--- Objective ---
Copy the records verbatim, starting with the line that contains "The image size is (1210, 729)." and continuing through the last line of the records.

+++

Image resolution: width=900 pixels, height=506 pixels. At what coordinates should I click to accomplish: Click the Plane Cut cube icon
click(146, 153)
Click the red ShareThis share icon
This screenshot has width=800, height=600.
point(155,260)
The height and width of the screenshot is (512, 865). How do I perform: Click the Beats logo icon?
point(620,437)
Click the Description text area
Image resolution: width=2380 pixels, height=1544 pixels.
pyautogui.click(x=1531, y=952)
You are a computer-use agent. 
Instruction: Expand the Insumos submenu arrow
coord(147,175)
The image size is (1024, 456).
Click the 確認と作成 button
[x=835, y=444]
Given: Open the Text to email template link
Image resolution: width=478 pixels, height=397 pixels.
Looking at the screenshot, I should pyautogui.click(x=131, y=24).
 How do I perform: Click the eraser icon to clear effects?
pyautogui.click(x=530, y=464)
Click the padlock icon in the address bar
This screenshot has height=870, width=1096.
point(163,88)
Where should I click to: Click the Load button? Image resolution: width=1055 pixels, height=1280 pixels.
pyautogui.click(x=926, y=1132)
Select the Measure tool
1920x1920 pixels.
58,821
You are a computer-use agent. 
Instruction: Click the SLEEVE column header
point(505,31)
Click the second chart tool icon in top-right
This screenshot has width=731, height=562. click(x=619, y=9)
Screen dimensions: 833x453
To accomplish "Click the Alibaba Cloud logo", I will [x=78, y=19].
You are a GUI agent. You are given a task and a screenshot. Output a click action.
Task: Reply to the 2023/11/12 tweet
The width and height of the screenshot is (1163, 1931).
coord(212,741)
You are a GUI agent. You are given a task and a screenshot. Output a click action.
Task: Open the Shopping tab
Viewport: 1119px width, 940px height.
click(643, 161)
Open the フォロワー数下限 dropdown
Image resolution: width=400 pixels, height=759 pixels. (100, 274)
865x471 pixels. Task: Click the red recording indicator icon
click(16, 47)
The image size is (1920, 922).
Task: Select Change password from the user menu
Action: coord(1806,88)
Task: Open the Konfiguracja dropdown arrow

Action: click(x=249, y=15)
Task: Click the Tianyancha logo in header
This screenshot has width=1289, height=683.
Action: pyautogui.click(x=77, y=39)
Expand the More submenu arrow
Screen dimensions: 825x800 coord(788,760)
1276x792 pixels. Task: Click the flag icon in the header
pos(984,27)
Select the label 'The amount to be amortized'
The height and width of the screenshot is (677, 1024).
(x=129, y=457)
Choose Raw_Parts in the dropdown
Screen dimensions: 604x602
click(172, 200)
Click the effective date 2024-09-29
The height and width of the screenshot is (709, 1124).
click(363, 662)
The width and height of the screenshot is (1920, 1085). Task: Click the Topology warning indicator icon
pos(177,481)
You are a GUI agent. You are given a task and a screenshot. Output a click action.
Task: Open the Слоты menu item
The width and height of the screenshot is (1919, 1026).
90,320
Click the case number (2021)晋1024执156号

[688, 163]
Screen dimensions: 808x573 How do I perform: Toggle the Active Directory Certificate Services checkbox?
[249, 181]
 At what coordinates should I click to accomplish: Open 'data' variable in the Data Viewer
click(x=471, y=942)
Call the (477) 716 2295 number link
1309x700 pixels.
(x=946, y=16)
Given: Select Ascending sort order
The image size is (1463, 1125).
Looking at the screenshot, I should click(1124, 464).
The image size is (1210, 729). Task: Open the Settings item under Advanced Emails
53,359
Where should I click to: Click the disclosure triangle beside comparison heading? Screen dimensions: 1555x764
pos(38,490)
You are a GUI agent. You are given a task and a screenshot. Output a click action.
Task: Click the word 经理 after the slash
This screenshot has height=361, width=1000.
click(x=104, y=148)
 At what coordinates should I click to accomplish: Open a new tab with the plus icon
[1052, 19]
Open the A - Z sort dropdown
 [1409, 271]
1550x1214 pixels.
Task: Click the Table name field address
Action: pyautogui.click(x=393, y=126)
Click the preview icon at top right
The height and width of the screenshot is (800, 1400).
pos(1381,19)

+++

--- Solution to this task ---
The image size is (1210, 729). Task: Open the Settings item under Advanced Emails
53,359
Where should I click to: Click the disclosure triangle beside comparison heading? Screen dimensions: 1555x764
pos(38,490)
You are a GUI agent. You are given a task and a screenshot. Output a click action.
Task: Click the word 经理 after the slash
This screenshot has height=361, width=1000.
click(x=104, y=148)
 At what coordinates should I click to accomplish: Open a new tab with the plus icon
[1052, 19]
Open the A - Z sort dropdown
 [1409, 271]
1550x1214 pixels.
Task: Click the Table name field address
Action: pyautogui.click(x=393, y=126)
Click the preview icon at top right
The height and width of the screenshot is (800, 1400).
pos(1381,19)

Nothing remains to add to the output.